Given problem: Rewrite the material from the line containing "Image resolution: width=1399" to the line containing "point(265,1193)", substituting "dolphin" for "seahorse" and leaving everything else unchanged.

□ □ □ □ □

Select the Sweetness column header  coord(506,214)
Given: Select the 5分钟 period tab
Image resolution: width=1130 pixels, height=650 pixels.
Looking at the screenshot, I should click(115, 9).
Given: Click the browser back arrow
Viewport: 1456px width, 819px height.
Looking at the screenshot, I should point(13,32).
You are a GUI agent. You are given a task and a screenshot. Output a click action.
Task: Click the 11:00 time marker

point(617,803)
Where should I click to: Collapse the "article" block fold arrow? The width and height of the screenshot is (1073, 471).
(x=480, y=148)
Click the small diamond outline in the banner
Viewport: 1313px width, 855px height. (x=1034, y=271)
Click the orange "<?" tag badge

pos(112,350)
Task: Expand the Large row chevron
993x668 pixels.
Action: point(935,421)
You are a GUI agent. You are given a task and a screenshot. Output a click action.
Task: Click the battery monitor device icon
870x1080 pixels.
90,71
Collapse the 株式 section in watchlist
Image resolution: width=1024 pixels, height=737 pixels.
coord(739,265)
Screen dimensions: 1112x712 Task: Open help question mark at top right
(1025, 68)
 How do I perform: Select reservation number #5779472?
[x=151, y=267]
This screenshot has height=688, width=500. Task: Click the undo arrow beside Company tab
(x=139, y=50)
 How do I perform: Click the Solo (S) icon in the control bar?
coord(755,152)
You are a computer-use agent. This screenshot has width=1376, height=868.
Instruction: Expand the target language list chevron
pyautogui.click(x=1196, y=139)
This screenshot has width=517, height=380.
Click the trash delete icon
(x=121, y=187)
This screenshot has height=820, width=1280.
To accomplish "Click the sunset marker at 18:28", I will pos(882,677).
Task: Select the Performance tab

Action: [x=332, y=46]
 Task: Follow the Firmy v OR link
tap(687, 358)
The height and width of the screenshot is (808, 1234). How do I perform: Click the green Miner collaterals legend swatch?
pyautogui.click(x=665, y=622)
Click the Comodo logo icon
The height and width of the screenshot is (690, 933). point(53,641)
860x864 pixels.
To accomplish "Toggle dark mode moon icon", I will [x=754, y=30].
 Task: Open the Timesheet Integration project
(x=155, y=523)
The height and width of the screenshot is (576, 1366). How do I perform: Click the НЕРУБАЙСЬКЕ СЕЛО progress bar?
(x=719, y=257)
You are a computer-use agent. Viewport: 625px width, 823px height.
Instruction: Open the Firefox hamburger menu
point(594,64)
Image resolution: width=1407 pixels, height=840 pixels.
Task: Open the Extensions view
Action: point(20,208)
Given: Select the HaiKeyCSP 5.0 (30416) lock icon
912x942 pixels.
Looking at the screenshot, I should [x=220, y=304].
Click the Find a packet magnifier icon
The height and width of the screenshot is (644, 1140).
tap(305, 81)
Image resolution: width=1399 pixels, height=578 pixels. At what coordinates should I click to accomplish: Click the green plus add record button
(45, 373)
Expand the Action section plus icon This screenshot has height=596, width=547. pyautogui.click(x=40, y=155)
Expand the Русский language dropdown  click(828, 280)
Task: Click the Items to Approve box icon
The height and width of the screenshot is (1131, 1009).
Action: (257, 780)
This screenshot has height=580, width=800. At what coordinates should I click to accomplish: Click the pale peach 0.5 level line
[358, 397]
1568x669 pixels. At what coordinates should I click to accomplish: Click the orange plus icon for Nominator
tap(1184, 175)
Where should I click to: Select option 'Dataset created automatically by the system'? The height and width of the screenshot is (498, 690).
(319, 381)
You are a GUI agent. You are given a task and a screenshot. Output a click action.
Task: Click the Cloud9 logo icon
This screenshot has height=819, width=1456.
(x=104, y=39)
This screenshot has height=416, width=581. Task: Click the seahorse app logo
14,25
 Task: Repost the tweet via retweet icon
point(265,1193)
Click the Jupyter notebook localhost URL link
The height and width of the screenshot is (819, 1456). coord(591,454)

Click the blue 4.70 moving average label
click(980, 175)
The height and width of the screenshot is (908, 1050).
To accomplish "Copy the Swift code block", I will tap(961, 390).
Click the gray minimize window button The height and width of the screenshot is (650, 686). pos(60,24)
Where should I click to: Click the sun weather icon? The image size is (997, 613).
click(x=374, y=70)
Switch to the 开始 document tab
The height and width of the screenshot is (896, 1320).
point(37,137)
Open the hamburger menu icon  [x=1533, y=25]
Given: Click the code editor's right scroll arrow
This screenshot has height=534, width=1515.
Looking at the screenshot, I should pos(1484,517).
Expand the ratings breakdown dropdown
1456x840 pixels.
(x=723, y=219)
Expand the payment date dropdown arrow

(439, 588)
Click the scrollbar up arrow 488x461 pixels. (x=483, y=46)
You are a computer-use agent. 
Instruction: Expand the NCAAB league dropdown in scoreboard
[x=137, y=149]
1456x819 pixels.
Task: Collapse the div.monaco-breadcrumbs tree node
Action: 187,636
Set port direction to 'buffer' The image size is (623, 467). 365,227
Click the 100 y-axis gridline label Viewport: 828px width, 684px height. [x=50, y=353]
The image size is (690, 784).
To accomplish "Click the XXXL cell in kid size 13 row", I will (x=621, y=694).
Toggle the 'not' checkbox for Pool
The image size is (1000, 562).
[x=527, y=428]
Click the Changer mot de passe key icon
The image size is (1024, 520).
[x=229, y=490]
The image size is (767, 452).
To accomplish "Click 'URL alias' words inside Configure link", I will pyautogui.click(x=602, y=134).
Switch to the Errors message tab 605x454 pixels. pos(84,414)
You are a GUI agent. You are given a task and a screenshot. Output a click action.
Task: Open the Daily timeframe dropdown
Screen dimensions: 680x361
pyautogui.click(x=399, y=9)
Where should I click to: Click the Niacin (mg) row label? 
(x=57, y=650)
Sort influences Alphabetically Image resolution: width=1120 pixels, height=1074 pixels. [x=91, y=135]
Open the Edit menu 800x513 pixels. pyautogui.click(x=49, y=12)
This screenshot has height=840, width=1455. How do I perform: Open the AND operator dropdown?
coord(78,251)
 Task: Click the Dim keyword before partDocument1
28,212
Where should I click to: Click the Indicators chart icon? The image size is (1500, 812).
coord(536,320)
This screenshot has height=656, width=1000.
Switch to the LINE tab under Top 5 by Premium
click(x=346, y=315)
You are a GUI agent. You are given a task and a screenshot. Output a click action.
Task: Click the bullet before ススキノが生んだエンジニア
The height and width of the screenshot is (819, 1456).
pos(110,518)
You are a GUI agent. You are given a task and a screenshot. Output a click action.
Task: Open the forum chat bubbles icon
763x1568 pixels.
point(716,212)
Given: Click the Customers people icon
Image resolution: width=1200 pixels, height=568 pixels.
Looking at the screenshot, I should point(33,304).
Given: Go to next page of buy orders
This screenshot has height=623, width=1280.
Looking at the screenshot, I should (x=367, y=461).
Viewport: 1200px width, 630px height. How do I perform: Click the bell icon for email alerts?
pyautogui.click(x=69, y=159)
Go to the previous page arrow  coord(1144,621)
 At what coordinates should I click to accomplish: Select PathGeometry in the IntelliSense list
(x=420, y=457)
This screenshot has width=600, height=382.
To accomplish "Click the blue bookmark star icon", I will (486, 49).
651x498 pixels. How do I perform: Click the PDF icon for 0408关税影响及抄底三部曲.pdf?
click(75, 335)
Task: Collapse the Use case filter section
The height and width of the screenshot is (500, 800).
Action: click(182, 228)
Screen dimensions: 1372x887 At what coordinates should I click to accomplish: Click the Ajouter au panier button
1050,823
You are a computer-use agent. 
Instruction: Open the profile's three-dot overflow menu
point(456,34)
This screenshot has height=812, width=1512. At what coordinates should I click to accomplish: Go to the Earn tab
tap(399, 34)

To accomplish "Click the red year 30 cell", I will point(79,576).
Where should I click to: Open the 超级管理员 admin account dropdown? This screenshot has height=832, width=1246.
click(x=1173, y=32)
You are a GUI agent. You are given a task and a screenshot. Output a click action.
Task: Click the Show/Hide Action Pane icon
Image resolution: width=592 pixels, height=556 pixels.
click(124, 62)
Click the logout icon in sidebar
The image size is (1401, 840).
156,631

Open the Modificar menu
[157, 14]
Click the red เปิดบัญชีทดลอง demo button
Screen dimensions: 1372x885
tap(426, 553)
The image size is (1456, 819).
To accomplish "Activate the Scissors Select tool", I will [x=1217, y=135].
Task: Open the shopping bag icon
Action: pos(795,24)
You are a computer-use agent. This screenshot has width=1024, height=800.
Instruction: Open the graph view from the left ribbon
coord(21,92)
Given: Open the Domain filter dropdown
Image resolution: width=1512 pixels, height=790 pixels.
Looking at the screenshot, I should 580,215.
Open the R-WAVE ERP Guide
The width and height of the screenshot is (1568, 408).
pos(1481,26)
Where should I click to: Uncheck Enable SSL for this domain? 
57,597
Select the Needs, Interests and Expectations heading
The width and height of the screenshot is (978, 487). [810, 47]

□ □ □ □ □

Result:
Image resolution: width=1399 pixels, height=578 pixels. At what coordinates should I click to accomplish: Click the green plus add record button
(45, 373)
Expand the Action section plus icon This screenshot has height=596, width=547. pyautogui.click(x=40, y=155)
Expand the Русский language dropdown  click(828, 280)
Task: Click the Items to Approve box icon
The height and width of the screenshot is (1131, 1009).
Action: (257, 780)
This screenshot has height=580, width=800. At what coordinates should I click to accomplish: Click the pale peach 0.5 level line
[358, 397]
1568x669 pixels. At what coordinates should I click to accomplish: Click the orange plus icon for Nominator
tap(1184, 175)
Where should I click to: Select option 'Dataset created automatically by the system'? The height and width of the screenshot is (498, 690).
(319, 381)
You are a GUI agent. You are given a task and a screenshot. Output a click action.
Task: Click the Cloud9 logo icon
This screenshot has height=819, width=1456.
(x=104, y=39)
This screenshot has height=416, width=581. Task: Click the dolphin app logo
14,25
 Task: Repost the tweet via retweet icon
point(265,1193)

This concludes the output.